Desde el título de la película conocemos ya cuál será el desenlace de la tragedia: la muerte espera pacientemente al protagonista Juan Sayago desde hace años. “Tiempo de morir” se adapta a las películas del género “western” donde cada personaje vive por su propia cuenta y se vale de sus propios medios para sobrevivir. En el ambiente revolotea el ineludible destino que ya ha sentenciado la vida de los forajidos hace tiempo, y ni las armas, ni el honor ni el amor pueden burlar el desenlace. “Tiempo de morir” tiene caballos, pistolas y pistoleros, un alguacil o alcalde que representa una ley ajena a los hombres y a la deudas, una ley de pura decoración; hay mujeres sabias que mueven los corazones y pasiones de los hombres pero sus amores no son tan poderosos para hacerlos cambiar de parecer y, como es común, al final serán ellas quienes vivan el resto de sus vidas con las penas y soledades que les han dejado los hombres y su gran deseo de poder y fatalismo.

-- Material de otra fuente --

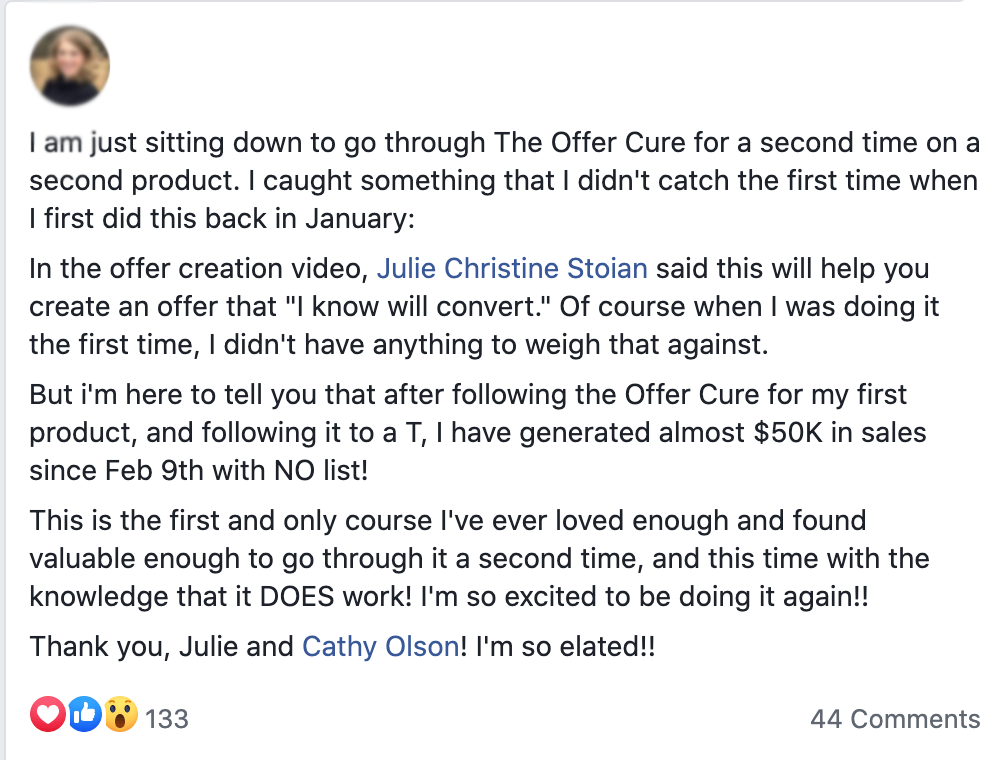Click the yellow Wow reaction emoji icon
The width and height of the screenshot is (996, 760).
click(x=121, y=714)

Juan Sayago es el viajero, el hombre sabio, la leyenda, a quien no le entran las balas y quien ya está viejo para saber que lo único que quiere es recuperar ese valioso tiempo perdido por medio del amor. Julián Moscote conducido por la ira y el miedo, quien duda de disparar en el momento no indicado, pero quien será el primero en estar listo al momento del duelo, alguien a quien no le entran las palabras ajenas y a quien nadie compadece; obstinado con su figura de machote y obligado a hacer respetar un muerto que ni él ya conoce. Su hermano, el otro Moscote, con todo por delante, se divide entre la obligación y su propio juicio, a veces con decisión, a veces con miedo y la debilidad.
García Márquez escribiría relatos con características bien similares a lo largo de su literatura. Un pueblo olvidado –que se puede situar en cualquier rincón de Latinoamérica–, con historias de traición, duelo y muerte entre sus habitantes; un pueblo caliente, en el que se escucha música, se bebe alcohol y se habla con prostitutas, y en el que los recuerdos, los espantos, los susurros y las almas de los muertos van volando junto al polvo y la arena que recorre las calurosas calles, haciendo recordar viejas épocas, amores frustrados y deudas por saldar.
Nadie puede evitar que suceda lo que debe suceder. La historia del pueblo y sus habitantes corre hacia delante, incluso irracionalmente, con arrogancia, y ni nada ni nadie pueden hacerle zancadilla a la tragedia. Juan Sayago, quien está condenado a pagar su deuda con la muerte es al mismo tiempo un conciliador y un obstinado. Conciliador porque desea vivir en paz, y obstinado porque no va a vivir en otro lugar que no sea su pueblo y no va a renunciar al posible amor que lo aguarda, así la sombra de su muerte lo ronde a cada paso y exista una remota oportunidad de escapar y conservar su vida. El hermano Julián Moscote, conducido por el odio, el rencor y sobretodo el miedo no va a dejarlo tranquilo; bien le dicen en la película: “vas a terminar matándolo por miedo”. Cada uno tiene su honor y su valentía inquebrantable y esto prima por encima de cualquier circunstancia. El duelo a muerte es la única manera de resolver la disputa y es esta escena, la escena final, el perfecto desenlace en el que la muerte que cada uno lleva a cuestas durante tanto tiempo se hace presente. Tal como en una película de Sergio Leone el escenario final está solo, abandonado, corre la brisa y con ella la arena; el duelo comienza, paciencia, miradas y sudor; la mano al revolver y el índice listo a apretar el gatillo. Quién disparará primero. La suerte ya está echada.